At the time of the surgery, patients’ mean age was 59.5 and they had been living with the disease for a mean of nearly 13 years. All responded to levodopa, the mainstay Parkinson’s treatment, but they experienced motor fluctuations or dyskinesia as a side effect.
The researchers looked for differences in the levodopa equivalent dose (the combined total of Parkinson’s medications), motor symptoms, ability to perform daily activities, and disease severity between idiopathic patients and those with disease-causing mutations up to one year after DBS.
Lesser motor symptoms, lower levodopa equivalent doses one year after surgery
In both groups, DBS was associated with significant reductions in the levodopa equivalent dose and motor symptoms, as assessed with the Unified Parkinson’s Disease Rating Scale (UPDRS) Part 3, results showed. Notably, the surgery’s effects did not differ significantly between patients with and without disease-associated mutations.
Patients’ ability to perform daily life activities — measured using the UPDRS Part 2 and the Schwab and England Scale — showed similar trends, improving significantly and to the same extent in both groups up to one year after DBS.
The only significant difference between these groups was seen in scores on the Hoehn and Yahr Scale, a measure of disease severity. People with disease-causing mutations had significantly lower scores, reflecting less severe disease, than did those with idiopathic disease at six months post-surgery. However, this difference lost significance at one year.
“Despite this statistically significant finding at six months post DBS evaluation, it should be noted that from a clinical point of view this significance is minimal,” the researchers added.

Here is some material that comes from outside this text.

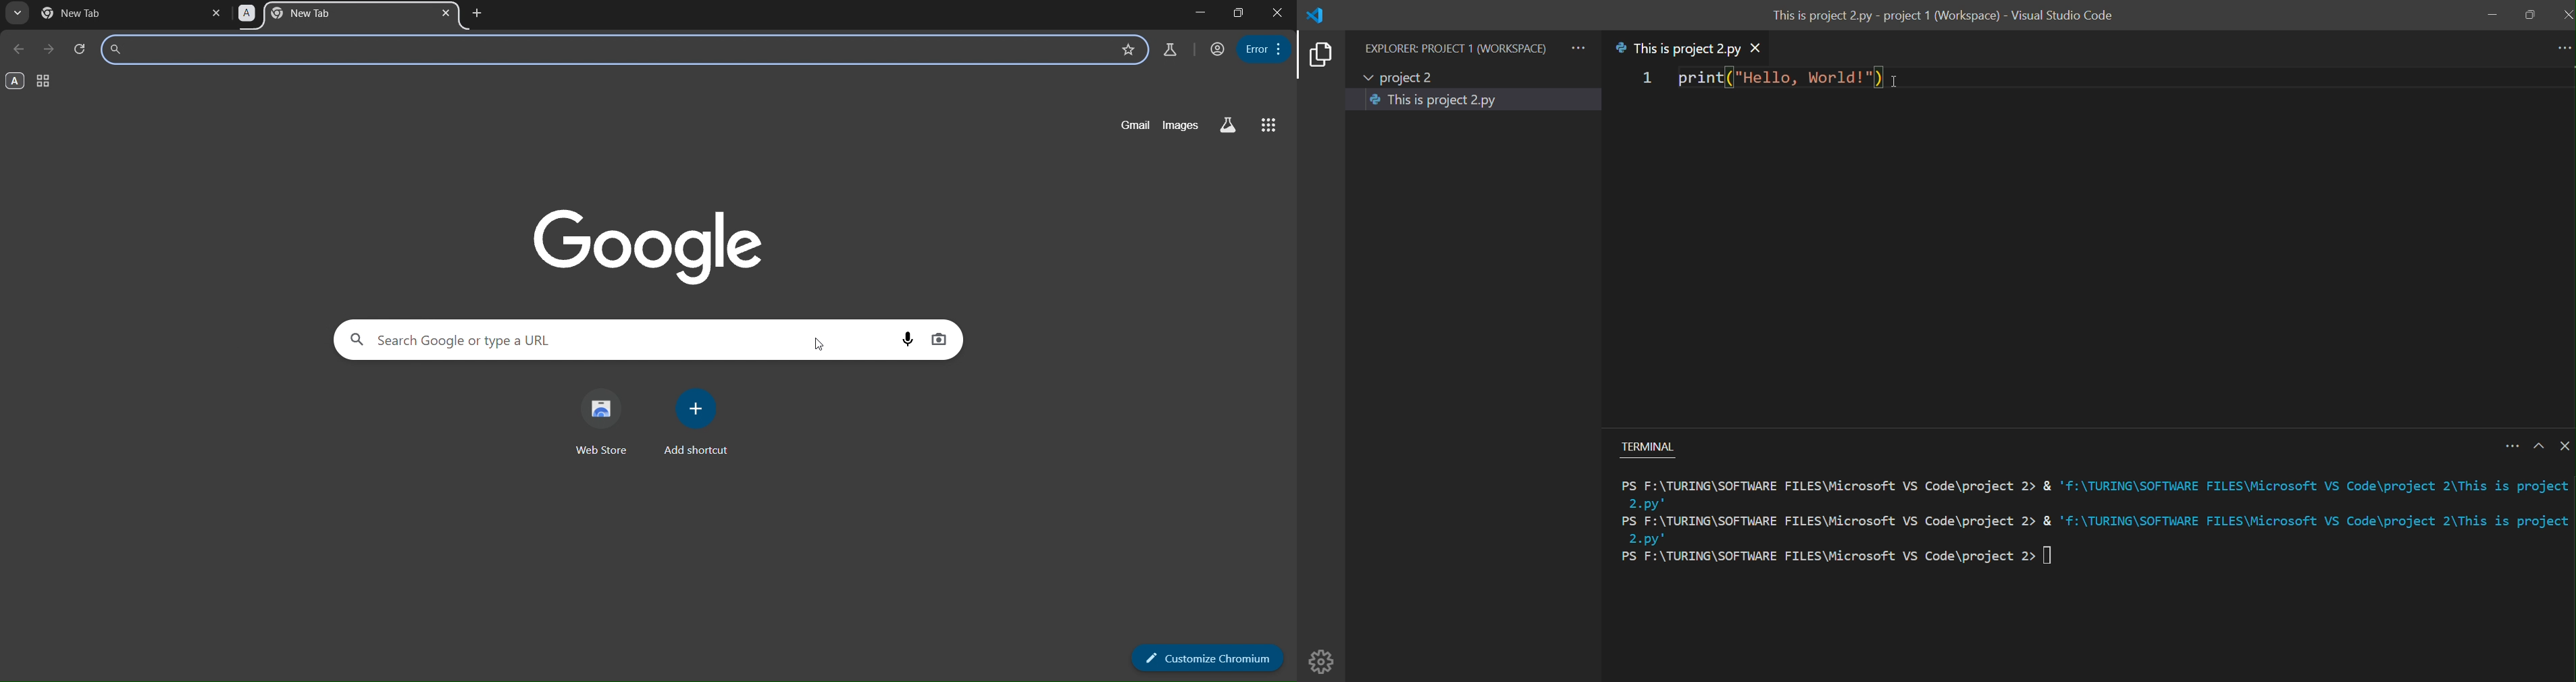  Describe the element at coordinates (1456, 48) in the screenshot. I see `explorer workspace` at that location.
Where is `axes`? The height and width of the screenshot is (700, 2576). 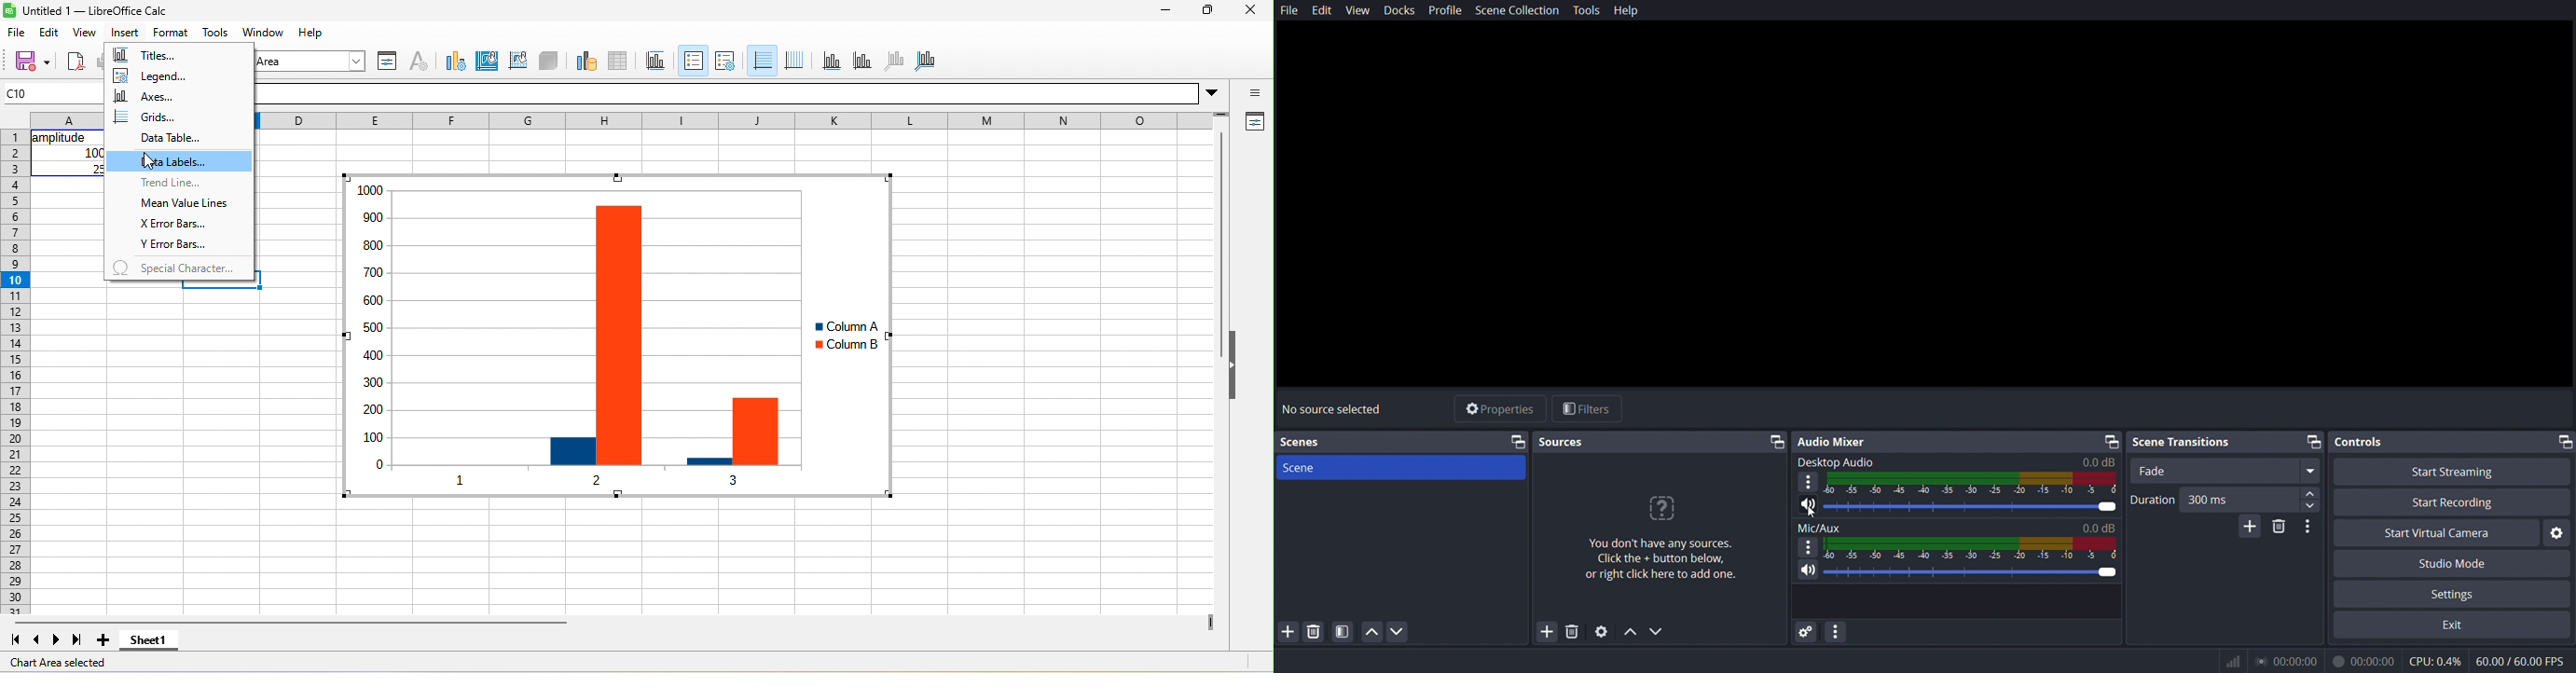 axes is located at coordinates (153, 96).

Patients with LRRK2 or PRKN gene mutations had “good clinical, motor, and pharmacologic response” to DBS, the team concluded, adding that the response was similar to that of people with idiopathic Parkinson’s.
Larger studies that follow patients over longer periods are needed to confirm these findings and to better understand the role of genetic factors in response to subthalamic DBS, the scientists added.